This blog’s analysis of Monday’s decision in GE Energy Power Conversion v. Outokumpu Stainless, holding that, under an international convention governing the enforcement of foreign arbitral awards, a business that did not sign an arbitration agreement can still compel arbitration based on equitable estoppel, comes from Ronald Mann. At Courthouse News Service, Tim Ryan reports that “[t]he tangled arbitration dispute concerns several U.S. and foreign countries and the requirements of the so-called New York Convention, an international pact that requires the United States and 159 other countries to enforce arbitration agreements struck between companies in other member states.” Russ Bleemer and other discuss the decision in a video at CPR Speaks.

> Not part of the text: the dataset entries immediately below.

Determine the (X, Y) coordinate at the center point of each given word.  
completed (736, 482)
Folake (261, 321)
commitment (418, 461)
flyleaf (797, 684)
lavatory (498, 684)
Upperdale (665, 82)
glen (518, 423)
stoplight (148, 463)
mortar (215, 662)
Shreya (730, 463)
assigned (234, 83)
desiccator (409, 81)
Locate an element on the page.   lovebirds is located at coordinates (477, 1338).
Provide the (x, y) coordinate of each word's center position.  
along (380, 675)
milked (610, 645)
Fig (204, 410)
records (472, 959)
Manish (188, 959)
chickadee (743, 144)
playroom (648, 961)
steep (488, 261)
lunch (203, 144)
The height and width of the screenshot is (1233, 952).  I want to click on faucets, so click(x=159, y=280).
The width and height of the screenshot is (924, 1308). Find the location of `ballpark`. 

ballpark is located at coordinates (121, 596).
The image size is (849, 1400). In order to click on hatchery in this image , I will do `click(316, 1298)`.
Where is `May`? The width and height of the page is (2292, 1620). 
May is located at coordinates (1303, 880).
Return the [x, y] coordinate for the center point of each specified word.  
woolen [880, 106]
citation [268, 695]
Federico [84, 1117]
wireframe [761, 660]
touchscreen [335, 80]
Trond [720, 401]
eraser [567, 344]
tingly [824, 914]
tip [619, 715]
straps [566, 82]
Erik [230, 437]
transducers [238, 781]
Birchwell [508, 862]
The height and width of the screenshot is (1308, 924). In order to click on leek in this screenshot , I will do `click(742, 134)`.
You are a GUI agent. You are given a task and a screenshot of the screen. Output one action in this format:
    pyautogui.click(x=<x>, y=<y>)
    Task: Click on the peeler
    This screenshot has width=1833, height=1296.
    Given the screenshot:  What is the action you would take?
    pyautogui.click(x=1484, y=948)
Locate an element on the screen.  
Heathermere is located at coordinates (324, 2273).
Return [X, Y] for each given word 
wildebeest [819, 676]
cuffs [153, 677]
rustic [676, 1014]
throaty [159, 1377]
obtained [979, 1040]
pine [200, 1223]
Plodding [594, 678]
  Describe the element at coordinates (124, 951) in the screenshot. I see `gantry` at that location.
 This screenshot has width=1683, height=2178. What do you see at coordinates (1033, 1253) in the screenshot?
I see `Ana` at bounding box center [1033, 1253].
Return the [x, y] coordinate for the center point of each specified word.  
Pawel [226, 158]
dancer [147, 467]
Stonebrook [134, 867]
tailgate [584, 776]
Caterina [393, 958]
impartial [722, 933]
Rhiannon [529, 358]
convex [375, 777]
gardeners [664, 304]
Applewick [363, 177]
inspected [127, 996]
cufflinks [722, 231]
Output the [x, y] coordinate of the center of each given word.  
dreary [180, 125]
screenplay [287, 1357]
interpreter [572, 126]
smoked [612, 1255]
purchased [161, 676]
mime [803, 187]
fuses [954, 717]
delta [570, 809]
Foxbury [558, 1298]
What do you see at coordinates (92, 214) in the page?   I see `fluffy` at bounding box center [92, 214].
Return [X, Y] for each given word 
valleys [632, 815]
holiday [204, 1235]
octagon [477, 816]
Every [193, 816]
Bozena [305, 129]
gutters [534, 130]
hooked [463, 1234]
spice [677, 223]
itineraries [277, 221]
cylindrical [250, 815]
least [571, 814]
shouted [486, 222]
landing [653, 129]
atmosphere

At Dorf on Law, Michael Dorf wonders why the dissenters to the court’s order late last week in South Bay United Pentecostal Church v. Newsom, denying a California church’s request that it block enforcement of the governor’s restrictions on attendance at religious services, “perceive modest favoritism for (Christian) religion as discrimination against it.” At The American Prospect, Paul Starr observes that Chief Justice John Roberts, who voted to deny the request, “has often been said to be concerned about the institutional authority of the Supreme Court.[:] Perhaps in this case he recognized that the Court could jeopardize that authority by blocking precautionary public-health measures and contributing to the spread of the pandemic.”
In an op-ed for USA Today, Patrick Jaicomo and Anya Bidwell urge the court to “reconsider the doctrine of qualified immunity,” which shields police officers from liability for official actions that do not violate clearly established law, by reviewing one of the pending cert petitions involving the doctrine, and to “revoke the license to lawless conduct it granted government officials in 1982.” At BuzzFeed.News (via How Appealing), Zoe Tillman notes that “[n]one of the cases waiting for action before the Supreme Court involve police encounters with demonstrators, but the same qualified immunity principles apply when protesters take law enforcement to court.”